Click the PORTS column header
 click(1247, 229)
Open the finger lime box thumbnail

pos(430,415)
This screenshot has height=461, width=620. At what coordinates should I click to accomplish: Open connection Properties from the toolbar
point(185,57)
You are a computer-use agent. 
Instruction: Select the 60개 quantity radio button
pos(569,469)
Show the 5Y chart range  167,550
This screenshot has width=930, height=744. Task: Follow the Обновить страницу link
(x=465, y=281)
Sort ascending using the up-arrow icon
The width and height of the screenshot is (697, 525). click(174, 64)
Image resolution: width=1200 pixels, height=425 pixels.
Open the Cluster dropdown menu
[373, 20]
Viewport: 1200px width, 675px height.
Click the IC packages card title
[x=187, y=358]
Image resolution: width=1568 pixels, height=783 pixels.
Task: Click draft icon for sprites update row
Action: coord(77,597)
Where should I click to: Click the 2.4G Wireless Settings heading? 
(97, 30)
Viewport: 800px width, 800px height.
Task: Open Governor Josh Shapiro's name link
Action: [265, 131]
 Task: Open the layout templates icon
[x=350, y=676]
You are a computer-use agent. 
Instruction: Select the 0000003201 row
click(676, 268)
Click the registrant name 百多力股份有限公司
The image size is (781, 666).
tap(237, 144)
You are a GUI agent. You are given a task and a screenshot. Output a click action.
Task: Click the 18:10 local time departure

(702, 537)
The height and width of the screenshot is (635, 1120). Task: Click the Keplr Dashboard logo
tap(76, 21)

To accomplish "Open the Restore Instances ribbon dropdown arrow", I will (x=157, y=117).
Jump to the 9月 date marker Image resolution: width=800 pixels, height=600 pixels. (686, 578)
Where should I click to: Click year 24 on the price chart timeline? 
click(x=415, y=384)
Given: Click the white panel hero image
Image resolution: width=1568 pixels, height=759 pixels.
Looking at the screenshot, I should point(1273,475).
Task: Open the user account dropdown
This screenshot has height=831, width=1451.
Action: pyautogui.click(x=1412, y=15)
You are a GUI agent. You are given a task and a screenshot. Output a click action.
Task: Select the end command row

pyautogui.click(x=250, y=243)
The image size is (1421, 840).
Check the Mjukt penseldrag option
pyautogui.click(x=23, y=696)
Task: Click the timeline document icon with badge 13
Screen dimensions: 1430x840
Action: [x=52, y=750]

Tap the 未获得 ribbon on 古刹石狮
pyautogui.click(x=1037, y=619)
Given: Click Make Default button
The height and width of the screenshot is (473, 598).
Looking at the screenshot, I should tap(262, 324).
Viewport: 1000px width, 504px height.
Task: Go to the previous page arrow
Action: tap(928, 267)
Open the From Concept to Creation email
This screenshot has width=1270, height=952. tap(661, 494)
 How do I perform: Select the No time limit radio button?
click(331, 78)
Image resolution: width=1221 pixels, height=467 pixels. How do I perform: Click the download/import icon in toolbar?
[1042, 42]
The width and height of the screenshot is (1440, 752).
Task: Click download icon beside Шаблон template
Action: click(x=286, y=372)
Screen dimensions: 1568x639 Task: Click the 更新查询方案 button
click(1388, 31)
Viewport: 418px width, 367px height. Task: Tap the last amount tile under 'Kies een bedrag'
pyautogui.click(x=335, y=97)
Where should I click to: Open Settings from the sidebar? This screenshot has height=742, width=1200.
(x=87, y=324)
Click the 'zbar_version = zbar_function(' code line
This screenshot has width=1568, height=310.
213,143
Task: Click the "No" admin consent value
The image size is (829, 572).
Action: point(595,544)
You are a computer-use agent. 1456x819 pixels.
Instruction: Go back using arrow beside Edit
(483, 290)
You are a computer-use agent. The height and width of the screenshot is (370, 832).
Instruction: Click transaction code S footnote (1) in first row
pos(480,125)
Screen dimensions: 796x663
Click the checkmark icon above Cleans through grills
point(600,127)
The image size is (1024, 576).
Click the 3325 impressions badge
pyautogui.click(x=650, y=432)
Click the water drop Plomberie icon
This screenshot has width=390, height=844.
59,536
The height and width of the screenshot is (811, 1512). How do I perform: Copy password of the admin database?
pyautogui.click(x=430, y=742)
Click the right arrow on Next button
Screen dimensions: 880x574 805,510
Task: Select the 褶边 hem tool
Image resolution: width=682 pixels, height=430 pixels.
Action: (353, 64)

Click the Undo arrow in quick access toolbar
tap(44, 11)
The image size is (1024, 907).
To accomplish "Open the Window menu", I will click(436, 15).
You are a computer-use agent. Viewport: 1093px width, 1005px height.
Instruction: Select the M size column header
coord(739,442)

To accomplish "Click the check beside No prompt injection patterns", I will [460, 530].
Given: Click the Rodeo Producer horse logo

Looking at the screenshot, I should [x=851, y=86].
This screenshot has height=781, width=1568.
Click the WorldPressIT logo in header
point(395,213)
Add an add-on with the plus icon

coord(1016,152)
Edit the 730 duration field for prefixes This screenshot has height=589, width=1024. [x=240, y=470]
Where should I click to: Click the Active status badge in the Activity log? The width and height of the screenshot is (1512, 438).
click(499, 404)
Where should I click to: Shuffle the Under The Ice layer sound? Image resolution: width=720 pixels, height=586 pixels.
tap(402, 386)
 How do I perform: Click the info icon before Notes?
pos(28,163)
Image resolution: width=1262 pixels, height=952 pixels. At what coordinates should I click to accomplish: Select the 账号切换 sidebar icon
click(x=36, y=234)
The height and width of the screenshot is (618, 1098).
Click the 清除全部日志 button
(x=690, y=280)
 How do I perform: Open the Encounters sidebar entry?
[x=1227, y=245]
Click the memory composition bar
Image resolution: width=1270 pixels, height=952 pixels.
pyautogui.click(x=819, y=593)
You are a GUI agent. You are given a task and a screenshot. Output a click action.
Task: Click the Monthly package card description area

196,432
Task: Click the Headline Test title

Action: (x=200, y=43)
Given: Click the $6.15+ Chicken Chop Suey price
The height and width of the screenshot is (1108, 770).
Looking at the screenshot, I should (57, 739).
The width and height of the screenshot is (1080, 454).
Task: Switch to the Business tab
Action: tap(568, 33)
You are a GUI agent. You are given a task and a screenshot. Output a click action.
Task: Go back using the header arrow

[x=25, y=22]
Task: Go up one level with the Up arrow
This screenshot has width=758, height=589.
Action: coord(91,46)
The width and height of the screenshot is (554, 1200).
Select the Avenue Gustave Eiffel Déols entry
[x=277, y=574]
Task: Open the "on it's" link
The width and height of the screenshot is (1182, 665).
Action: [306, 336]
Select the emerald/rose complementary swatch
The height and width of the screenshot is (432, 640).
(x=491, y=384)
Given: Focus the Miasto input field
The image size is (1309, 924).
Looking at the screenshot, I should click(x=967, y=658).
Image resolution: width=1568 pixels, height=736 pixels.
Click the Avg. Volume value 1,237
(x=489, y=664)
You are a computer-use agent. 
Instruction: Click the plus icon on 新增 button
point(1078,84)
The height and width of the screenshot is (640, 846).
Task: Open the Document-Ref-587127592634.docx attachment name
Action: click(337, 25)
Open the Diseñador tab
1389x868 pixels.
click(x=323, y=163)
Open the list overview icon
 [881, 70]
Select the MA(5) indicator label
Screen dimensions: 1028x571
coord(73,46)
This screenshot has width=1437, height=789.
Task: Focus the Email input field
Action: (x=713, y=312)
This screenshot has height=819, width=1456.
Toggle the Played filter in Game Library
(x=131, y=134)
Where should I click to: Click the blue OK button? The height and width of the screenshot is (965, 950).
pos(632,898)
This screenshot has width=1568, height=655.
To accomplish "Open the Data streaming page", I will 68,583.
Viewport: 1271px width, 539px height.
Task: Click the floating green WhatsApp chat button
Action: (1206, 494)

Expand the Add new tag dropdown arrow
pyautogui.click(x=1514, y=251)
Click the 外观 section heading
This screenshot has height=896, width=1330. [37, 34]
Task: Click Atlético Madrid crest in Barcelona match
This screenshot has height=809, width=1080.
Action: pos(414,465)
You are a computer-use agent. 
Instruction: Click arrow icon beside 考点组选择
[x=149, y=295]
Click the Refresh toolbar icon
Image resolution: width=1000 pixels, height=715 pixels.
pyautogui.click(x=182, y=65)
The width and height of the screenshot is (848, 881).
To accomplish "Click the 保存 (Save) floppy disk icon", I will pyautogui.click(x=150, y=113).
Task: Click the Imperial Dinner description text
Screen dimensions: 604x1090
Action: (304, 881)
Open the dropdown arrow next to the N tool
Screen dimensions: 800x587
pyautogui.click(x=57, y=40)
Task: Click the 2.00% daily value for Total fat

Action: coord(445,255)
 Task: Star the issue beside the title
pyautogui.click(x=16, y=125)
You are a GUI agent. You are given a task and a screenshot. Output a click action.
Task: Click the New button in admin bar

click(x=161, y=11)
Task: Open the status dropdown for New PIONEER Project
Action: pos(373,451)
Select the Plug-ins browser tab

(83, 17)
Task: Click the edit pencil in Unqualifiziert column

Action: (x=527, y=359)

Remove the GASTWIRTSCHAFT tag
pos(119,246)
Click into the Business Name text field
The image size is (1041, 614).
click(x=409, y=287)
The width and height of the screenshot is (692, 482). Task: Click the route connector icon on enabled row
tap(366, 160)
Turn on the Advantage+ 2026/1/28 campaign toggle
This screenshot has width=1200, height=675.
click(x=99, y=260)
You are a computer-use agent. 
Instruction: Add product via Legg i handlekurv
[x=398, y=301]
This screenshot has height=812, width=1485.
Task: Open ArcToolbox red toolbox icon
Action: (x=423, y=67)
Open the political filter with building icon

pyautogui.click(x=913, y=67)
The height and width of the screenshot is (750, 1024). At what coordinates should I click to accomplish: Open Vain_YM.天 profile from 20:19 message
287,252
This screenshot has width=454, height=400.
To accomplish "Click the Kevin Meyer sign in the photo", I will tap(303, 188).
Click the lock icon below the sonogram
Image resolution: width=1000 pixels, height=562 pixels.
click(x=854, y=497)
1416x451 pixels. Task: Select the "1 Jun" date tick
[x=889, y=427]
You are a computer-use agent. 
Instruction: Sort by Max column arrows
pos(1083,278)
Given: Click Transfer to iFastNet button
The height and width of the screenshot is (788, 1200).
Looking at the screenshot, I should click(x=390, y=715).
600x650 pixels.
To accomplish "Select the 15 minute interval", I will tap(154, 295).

☆ ☆ ☆ ☆ ☆ ☆ ☆

BRIEF: Search the data for "This screenshot has width=454, height=400.". Beginning with that line, set down every line through the last exactly.

TASK RESULT:
This screenshot has width=454, height=400.
To accomplish "Click the Kevin Meyer sign in the photo", I will tap(303, 188).
Click the lock icon below the sonogram
Image resolution: width=1000 pixels, height=562 pixels.
click(x=854, y=497)
1416x451 pixels. Task: Select the "1 Jun" date tick
[x=889, y=427]
You are a computer-use agent. 
Instruction: Sort by Max column arrows
pos(1083,278)
Given: Click Transfer to iFastNet button
The height and width of the screenshot is (788, 1200).
Looking at the screenshot, I should click(x=390, y=715).
600x650 pixels.
To accomplish "Select the 15 minute interval", I will tap(154, 295).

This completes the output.